* [INFORMATION]
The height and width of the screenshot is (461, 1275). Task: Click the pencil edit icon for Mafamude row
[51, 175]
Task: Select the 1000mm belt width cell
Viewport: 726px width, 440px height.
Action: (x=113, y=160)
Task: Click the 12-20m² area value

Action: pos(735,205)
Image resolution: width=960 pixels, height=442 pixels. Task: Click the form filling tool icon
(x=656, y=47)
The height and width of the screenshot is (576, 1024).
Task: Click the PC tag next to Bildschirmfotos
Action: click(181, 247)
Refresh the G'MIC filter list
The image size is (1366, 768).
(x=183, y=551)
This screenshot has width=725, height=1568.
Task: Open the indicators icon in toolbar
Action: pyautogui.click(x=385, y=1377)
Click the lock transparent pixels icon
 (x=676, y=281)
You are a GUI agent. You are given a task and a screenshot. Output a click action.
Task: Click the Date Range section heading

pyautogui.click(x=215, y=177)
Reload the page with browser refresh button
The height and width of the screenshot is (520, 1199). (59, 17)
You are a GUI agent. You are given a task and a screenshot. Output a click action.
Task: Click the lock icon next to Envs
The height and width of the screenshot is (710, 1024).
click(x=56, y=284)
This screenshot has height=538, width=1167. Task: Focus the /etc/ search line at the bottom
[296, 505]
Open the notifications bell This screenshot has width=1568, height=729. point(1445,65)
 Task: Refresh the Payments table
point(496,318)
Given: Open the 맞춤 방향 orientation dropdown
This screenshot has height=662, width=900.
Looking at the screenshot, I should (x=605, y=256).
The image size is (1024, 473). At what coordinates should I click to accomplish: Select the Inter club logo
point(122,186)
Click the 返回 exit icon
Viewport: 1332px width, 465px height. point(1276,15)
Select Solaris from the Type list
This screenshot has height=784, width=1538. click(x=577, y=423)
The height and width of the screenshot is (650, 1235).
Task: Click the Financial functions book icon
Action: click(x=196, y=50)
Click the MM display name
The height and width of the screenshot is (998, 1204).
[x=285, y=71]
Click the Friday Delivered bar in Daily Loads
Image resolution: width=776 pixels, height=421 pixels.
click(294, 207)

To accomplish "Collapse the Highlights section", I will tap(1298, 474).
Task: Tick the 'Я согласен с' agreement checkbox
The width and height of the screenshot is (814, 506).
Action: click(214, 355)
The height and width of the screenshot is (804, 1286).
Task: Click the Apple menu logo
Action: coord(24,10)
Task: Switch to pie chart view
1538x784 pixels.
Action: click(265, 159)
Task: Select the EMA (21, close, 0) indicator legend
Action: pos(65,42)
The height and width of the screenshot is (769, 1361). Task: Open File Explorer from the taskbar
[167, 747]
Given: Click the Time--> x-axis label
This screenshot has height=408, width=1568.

* [AIM OF THE EXERCISE] Beginning with the line in which "Given: Click the Time--> x-axis label" appears, print each remaining line of the listing exactly, the last line included.

* [EXERCISE SOLUTION]
Given: Click the Time--> x-axis label
This screenshot has height=408, width=1568.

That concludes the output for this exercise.